Strip out the pictures and transcribe the records that follow exactly.

### Supplied records
· · · ·
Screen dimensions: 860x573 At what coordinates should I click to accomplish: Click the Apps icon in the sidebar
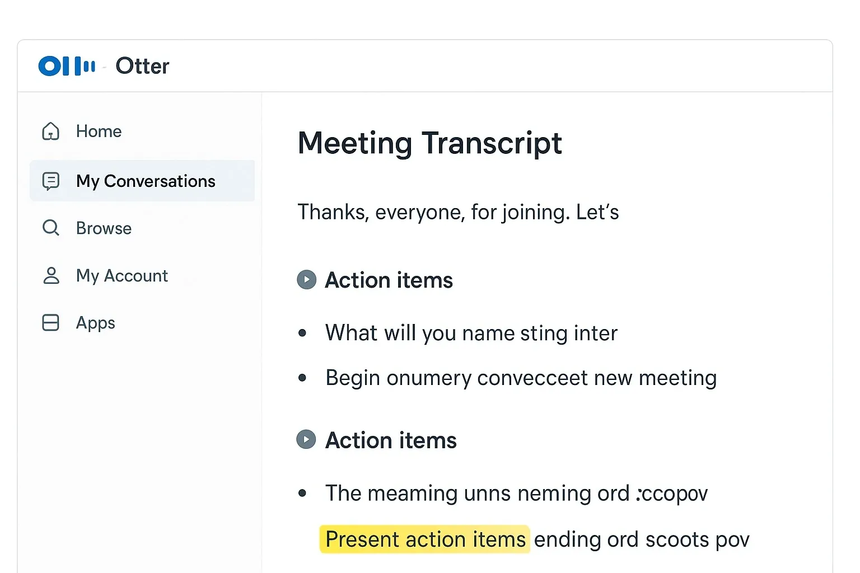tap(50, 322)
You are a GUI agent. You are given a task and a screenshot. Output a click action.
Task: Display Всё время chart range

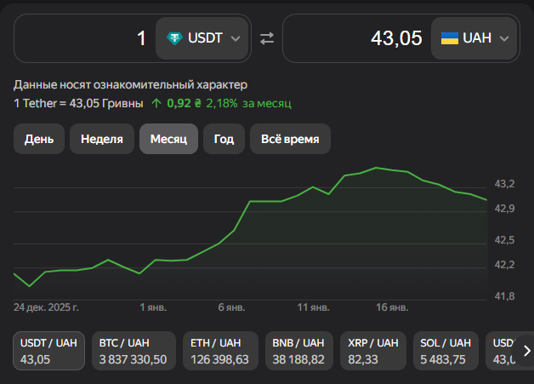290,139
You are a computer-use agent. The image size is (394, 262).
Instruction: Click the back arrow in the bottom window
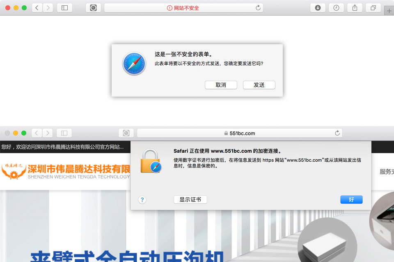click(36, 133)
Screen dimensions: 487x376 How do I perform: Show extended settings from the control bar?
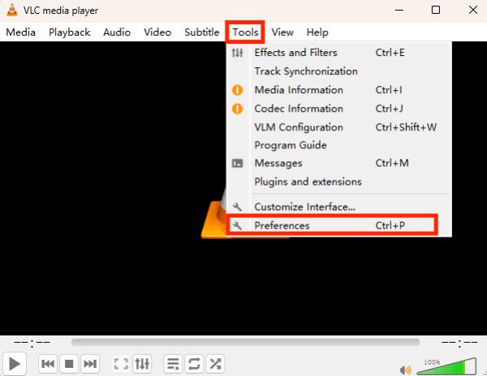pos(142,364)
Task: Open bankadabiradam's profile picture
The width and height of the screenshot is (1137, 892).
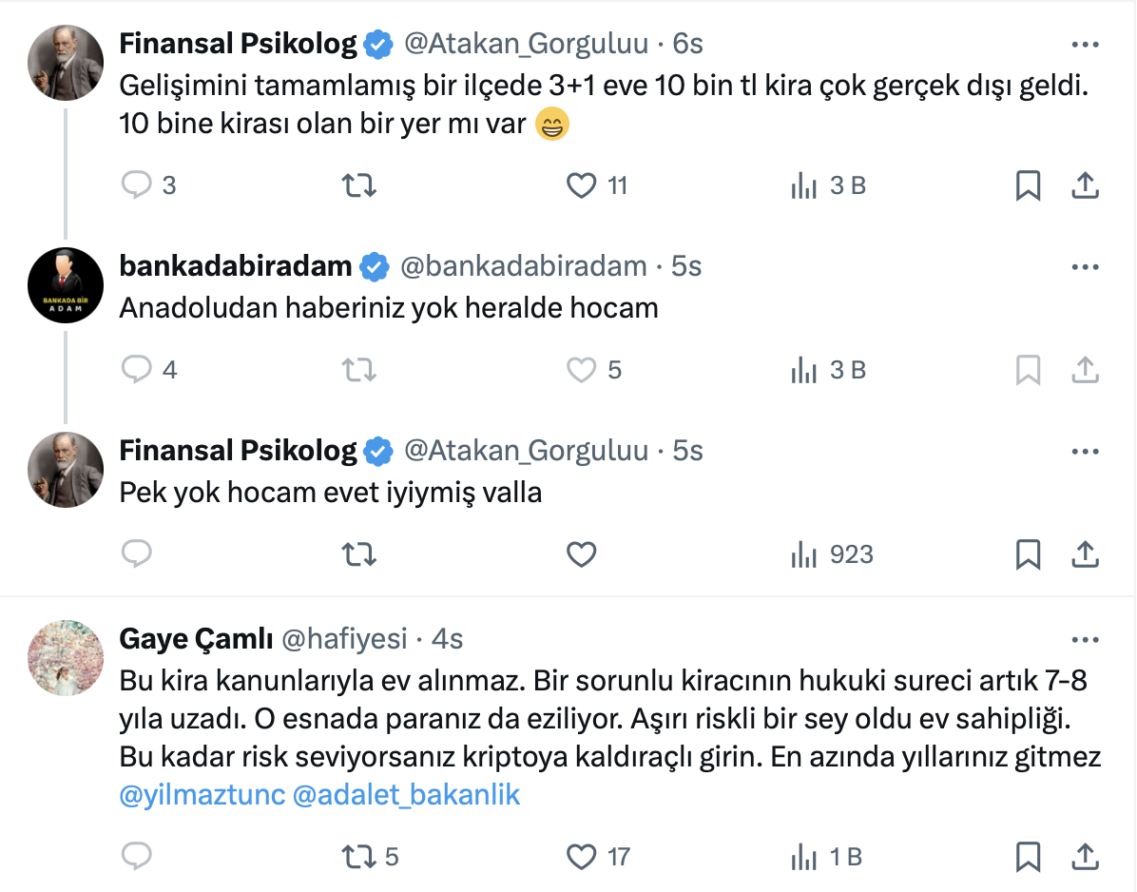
· · · ·
### Written reply
Screen dimensions: 860x573 At what coordinates should I click to accomplish: Click the Apps icon in the sidebar
tap(50, 322)
You are a GUI agent. You are given a task and a screenshot. Output a click action.
Task: Display Всё время chart range

290,139
You are a computer-use agent. The image size is (394, 262).
Instruction: Click the back arrow in the bottom window
click(36, 133)
Screen dimensions: 487x376 How do I perform: Show extended settings from the control bar?
pos(142,364)
Task: Open bankadabiradam's profile picture
The width and height of the screenshot is (1137, 892).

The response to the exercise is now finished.